Das Jahr dieses Triumphs sollte just jenes werden, in welchem Großenhains Stadtbaudirektor indes zur Tat schritt. "Wir beantragten bei Gericht ein sogenanntes Beweissicherungsverfahren und traten damit die Lawine los", erklärt Tilo Hönicke. Abgesehen davon, dass längst andere Städte darauf aufmerksam geworden waren, dass an den planerischen Fertigkeiten des inzwischen  international polizeilich gesuchten Diplom-Ingenieurs Grafinger eine Menge nicht stimmen konnte. "Wir wussten damals nicht, dass es bis zum Jahr 2020 dauern würde, bis wir ein Ergebnis auf dem Tisch liegen haben werden."

Großenhains Stadtbaudirektor Tilo Hönicke kann ein Buch über all die Bauvorhaben schreiben, denen er in den letzten Jahrzehnten seine Handschrift aufgesetzt hat. Das Naturerlebnisbad zählt dazu. 
Großenhains Stadtbaudirektor Tilo Hönicke kann ein Buch über all die Bauvorhaben schreiben, denen er in den letzten Jahrzehnten seine Handschrift aufgesetzt hat. Das Naturerlebnisbad zählt dazu.  © Foto: Kristin Richter

Eines, das entsprechend dem Urteil der vom Gericht bestellten Sachverständigen bescheinigt, dass zahlreiche Planungsfehler vorliegen. Der gebürtige Österreicher, der gemäß früherer Statements über 20 Jahre sehr erfolgreich in der Schwimmteichbranche tätig gewesen sein soll, hat die technischen Anlagen offenbar unterdimensioniert geplant. 

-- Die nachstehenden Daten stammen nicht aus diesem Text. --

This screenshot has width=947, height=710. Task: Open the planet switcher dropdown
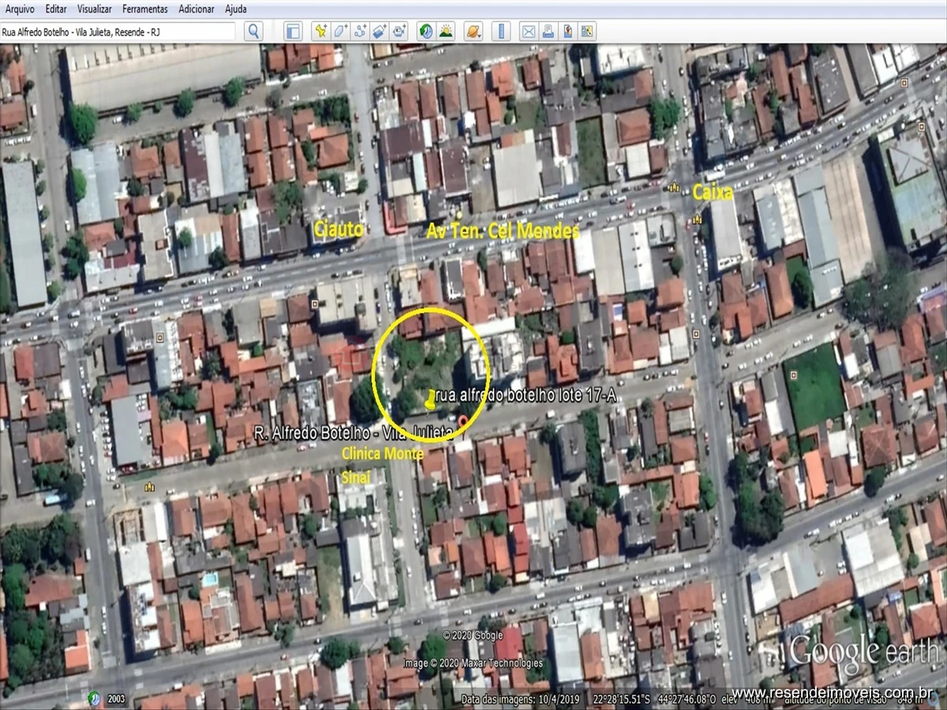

Auch wenn er selbst in der vermeintlichen Anonymität der großen weiten Welt abgetaucht ist, habe Anwalt Cramer seine ganz eigene Strategie verfolgt. "Wir haben uns an jene gehalten, denen wir rechtlich noch habhaft werden konnten! Das bedeutet, wir haben eben nicht Herrn Grafinger, sondern die damaligen Versicherungen mit den vorliegenden Bürgschaften herangezogen", gibt Tilo Hönicke zu bedenken und kann sich ein Schmunzeln nicht verkneifen.

Kein Wunder auch! Genau diese Tatsache, sei nun mal der kleine, aber ganz entscheidende Unterschied zu allen anderen geschädigten Städten gewesen. Mittlerweile genussvolle 1,125 Millionen Euro schwer. Gezahlt von den Versicherungen und ganz sicher eine Genugtuung  für Tilo Hönicke, den das Großenhainer Naturerlebnisbad nun endlich nicht mehr um den wohlverdienten Nachtschlaf bringen muss. Zumindest jenes in seiner alten Form. Immerhin ist das im Mai vergangenen Jahres nach einem Umbau eröffnete Areal wieder eine Art Pilotprojekt. Auch da müsse sich natürlich erst einmal alles einspielen, aber wenn das dann hoffentlich gelungen ist - geht Großenhains Stadtbaudirektor ganz sicher auch gern mal wieder selbst baden.